There's still room for moments of brilliance: if someone plays a card to follow you then he'll have no health, but oh my god he has the boomshot and then he can clear that whole room and do it, do it and YEESSSSS. Your friends high-five you as you temporarily haul their asses out of the fire. But the moments that define Gears are when the game excites you with a sudden appearance, a rush of enemies, a doomsday roll of the dice that no-one could have predicted.

Gears of War isn't trying to be a perfect puzzle. It's trying to be fun, and it succeeds. So instead, where I'll criticise it is that actually, as a board game, it doesn't make the most of your friends.

Context is needed. Take the spectacular board game Ghost Stories, which forces players to fight back-to-back against an apocalypse of ghosts - your fates so knotted that a player might decide to sacrifice themselves and you might then talk them out of it. Other co-op board games, like Space Alert and Escape: The Curse of the Temple, have players screaming at each other because the game takes place in real time. Then there are Shadows over Camelot and Battlestar Galactica: games where you watch one another doggedly because someone at the table is a traitor or a Cylon, a double agent who wants everyone else to fail.

These are games that bring you closer to your friends. By contrast, your sole interaction with your friends in Gears is a verbal scraping as you argue the semantics of whether to move now and attack later, or attack now and move later. At its best, you all cheer as someone pulls off a risky gambit, buying you a few feet of breathing room. At its worst, it turns Gears of War into four people sat around stepping on each other's sentences as they state rickety opinions built on imperfect information.

An authentic Horde mode is contained in the box. Static arena, waves of enemies, the whole bit.

There's also the odd question of who Gears is for.
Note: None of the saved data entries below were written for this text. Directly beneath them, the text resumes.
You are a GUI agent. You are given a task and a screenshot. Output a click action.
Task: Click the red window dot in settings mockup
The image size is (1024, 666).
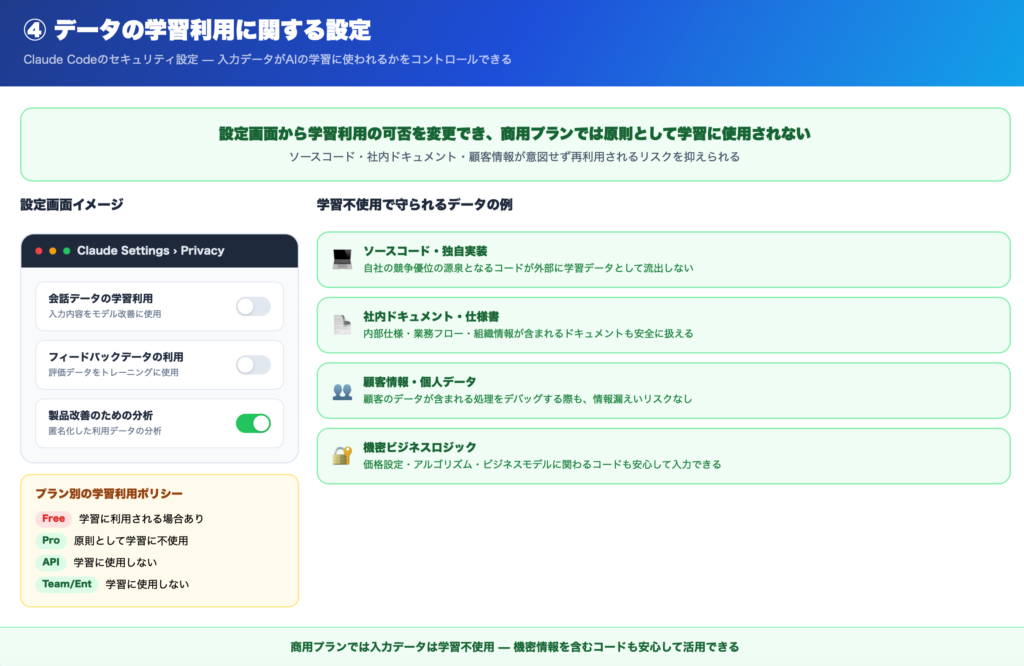[x=39, y=251]
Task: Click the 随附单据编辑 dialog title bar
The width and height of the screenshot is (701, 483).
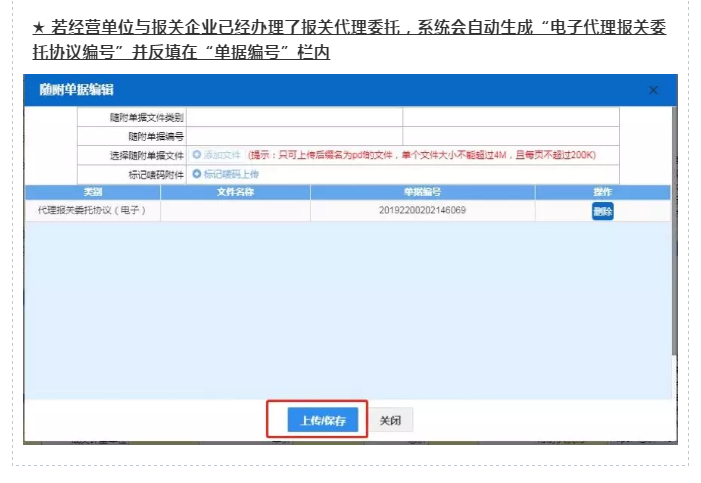Action: 300,90
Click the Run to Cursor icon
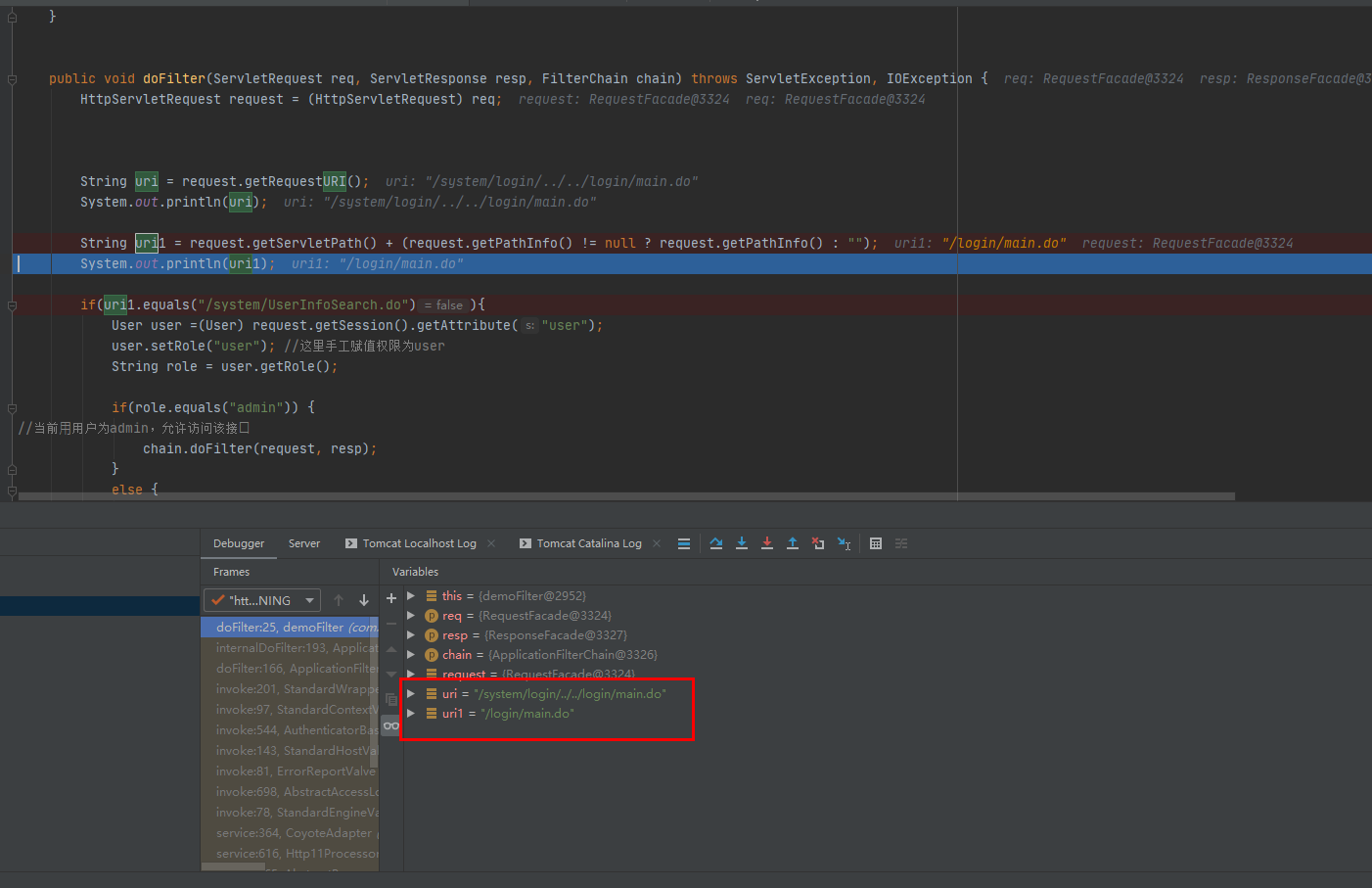This screenshot has width=1372, height=888. pos(844,543)
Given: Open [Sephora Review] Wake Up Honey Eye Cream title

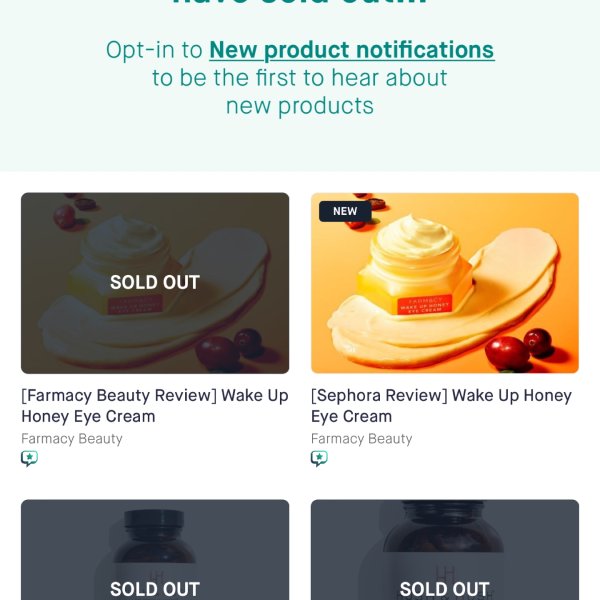Looking at the screenshot, I should tap(441, 406).
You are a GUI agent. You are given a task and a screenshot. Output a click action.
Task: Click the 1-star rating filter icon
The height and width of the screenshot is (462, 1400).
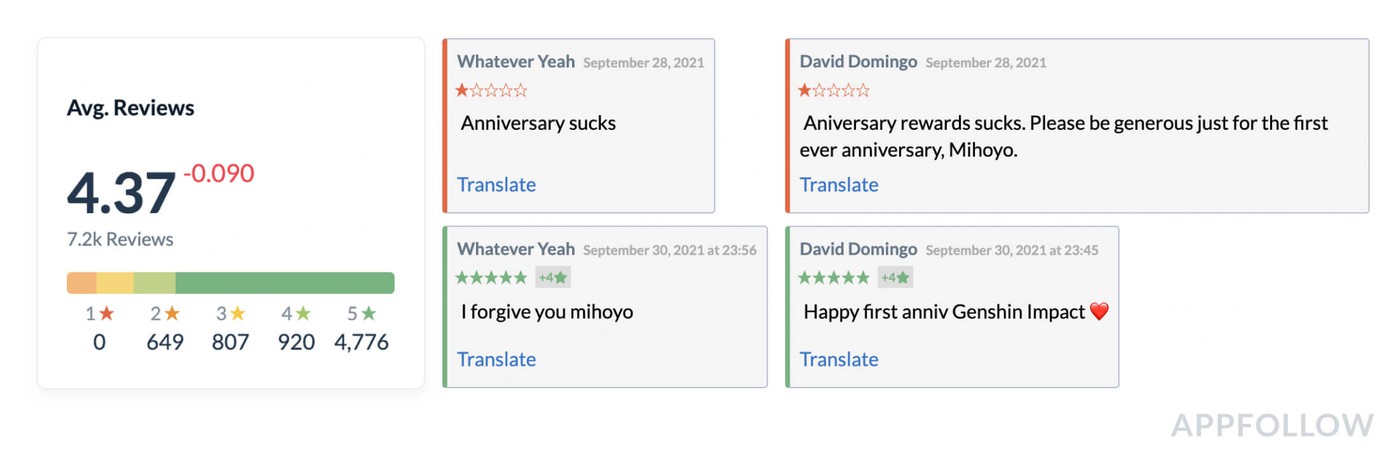[107, 314]
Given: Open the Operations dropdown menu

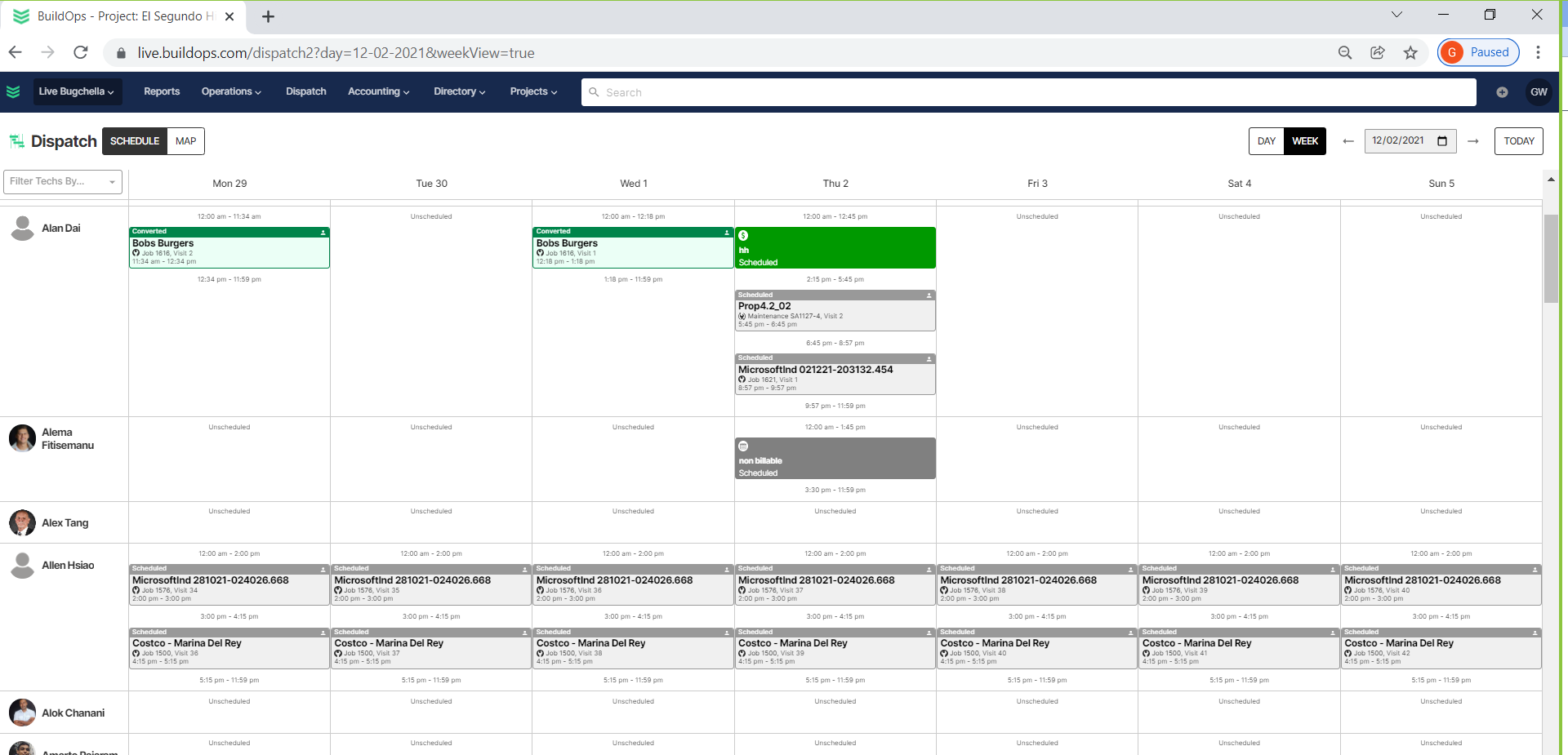Looking at the screenshot, I should tap(231, 91).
It doesn't capture the video game's high-octane head-shredding and the theme's unlikely to make a dent among haughty board gamers. But I'll tell you who it's for: it's for anybody in love with the idea of rolling dice with their friends. It's for anybody in touch with that untouchable inner child that lets us enjoy moving a tiny plastic man behind two-dimensional cover.

Gears of War isn't a perfect board game. But when you find a Boom Shield card and spend the rest of the game wading forward like hell's own riot police, or clear an entire room of Wretches with one artfully deployed grenade, you won't care. It's not a must, but if your finger ever finds itself hovering over the checkout button on a website - or, better still, you're in a hobby shop and you find yourself holding that big, glossy, shrink-wrapped box - I'd say: spoil yourself.